Keanu Reeves is all in for the sequel to the sleeper hit of 2014. John Wick is back, and his wickedly brutal way with guns is action cinema at its finest. Once again, Reeves’ stoic vibe and dedication to training for the role pays off very well. He’s quite comfortable playing the baddest assassin on the planet that’s trying to find peace, while delivering the occasional one-liners. There are definitely some roles that Reeves should’ve never played (see Jonathan Harker in Bram Stroker’s Dracula), and some that he’s perfect for; John Wick is one of them. He executes and sells the fight choreography quite well, and is an appropriate mix of realistically tactical and stylish with the gunplay.
There are some new characters that could’ve been better, most notably Ruby Rose’s character, Ares. She is the main villain’s right hand woman, and is supposed to be something fierce, but she just doesn’t live up to the hype. Laurence Fishburne’s character, the Bowery King, is interesting, but he could’ve been doing a little more in the film. Yes, he shares screen-time with Reeves, and it’s a nice little Matrix reunion moment, but nothing else.

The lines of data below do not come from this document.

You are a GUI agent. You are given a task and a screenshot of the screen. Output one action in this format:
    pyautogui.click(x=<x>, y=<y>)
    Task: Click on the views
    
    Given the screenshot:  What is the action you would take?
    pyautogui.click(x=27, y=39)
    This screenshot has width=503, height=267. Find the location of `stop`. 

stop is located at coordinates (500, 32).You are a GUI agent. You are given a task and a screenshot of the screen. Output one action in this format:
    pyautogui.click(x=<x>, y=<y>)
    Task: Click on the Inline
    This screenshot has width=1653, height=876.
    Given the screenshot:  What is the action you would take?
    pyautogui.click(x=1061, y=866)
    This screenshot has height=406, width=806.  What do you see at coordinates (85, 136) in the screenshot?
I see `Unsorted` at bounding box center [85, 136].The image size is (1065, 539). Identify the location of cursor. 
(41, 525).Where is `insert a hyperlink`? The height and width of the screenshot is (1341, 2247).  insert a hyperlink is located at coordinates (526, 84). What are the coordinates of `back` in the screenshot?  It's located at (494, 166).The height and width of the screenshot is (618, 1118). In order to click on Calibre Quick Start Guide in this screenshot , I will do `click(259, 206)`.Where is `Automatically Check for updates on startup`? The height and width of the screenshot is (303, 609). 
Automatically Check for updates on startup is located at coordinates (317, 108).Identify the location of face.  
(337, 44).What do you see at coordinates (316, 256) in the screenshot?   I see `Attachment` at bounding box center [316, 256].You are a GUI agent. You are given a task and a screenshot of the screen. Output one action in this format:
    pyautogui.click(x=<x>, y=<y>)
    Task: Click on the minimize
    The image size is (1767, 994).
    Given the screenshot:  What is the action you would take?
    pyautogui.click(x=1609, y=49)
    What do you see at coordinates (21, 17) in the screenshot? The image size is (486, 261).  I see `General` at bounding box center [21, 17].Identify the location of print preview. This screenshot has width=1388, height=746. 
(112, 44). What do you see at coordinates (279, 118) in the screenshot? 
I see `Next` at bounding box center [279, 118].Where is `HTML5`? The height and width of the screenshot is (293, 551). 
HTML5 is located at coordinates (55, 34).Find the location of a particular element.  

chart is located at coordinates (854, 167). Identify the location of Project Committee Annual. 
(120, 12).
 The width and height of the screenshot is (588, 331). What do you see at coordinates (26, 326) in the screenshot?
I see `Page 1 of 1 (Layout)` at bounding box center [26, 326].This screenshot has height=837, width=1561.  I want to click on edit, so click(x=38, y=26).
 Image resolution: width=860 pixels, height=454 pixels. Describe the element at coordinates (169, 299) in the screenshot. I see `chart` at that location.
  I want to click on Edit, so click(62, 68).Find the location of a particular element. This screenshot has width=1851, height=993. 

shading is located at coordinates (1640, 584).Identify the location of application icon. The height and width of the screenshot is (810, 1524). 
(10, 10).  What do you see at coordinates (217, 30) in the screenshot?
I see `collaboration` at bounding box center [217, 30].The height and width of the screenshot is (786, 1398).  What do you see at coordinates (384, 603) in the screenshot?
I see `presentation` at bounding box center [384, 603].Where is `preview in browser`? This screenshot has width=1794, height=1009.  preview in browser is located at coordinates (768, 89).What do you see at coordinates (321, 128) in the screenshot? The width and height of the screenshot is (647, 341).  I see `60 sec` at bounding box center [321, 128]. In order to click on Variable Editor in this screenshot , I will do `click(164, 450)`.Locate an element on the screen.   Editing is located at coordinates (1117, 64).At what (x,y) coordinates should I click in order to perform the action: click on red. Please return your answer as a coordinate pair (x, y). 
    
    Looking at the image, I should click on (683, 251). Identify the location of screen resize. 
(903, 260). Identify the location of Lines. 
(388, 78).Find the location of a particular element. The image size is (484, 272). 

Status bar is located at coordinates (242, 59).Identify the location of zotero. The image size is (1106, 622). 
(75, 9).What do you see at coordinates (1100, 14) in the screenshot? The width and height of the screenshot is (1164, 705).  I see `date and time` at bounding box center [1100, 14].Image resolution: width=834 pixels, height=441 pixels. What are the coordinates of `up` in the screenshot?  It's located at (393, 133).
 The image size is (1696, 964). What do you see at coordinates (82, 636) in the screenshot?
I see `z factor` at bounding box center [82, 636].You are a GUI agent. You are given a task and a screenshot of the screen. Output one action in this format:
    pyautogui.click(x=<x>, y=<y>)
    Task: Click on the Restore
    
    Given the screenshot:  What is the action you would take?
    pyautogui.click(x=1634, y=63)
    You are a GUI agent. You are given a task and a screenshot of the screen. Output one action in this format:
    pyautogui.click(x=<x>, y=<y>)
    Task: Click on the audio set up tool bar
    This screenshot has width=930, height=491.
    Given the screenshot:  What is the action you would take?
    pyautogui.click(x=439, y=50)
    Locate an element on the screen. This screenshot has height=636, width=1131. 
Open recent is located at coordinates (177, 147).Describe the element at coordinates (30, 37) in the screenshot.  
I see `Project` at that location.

John Wick Chapter 2 is a very worthy predecessor to John Wick. Keanu Reeves, along with the rest of the stunt team and cast, put in some very hard work to pull off the fight choreography and stunts, and it’s well worth it. This films pushes the character into deeper water, rather than double-dipping like a mediocre action sequel, and has you wanting more Wick by the time the credits roll.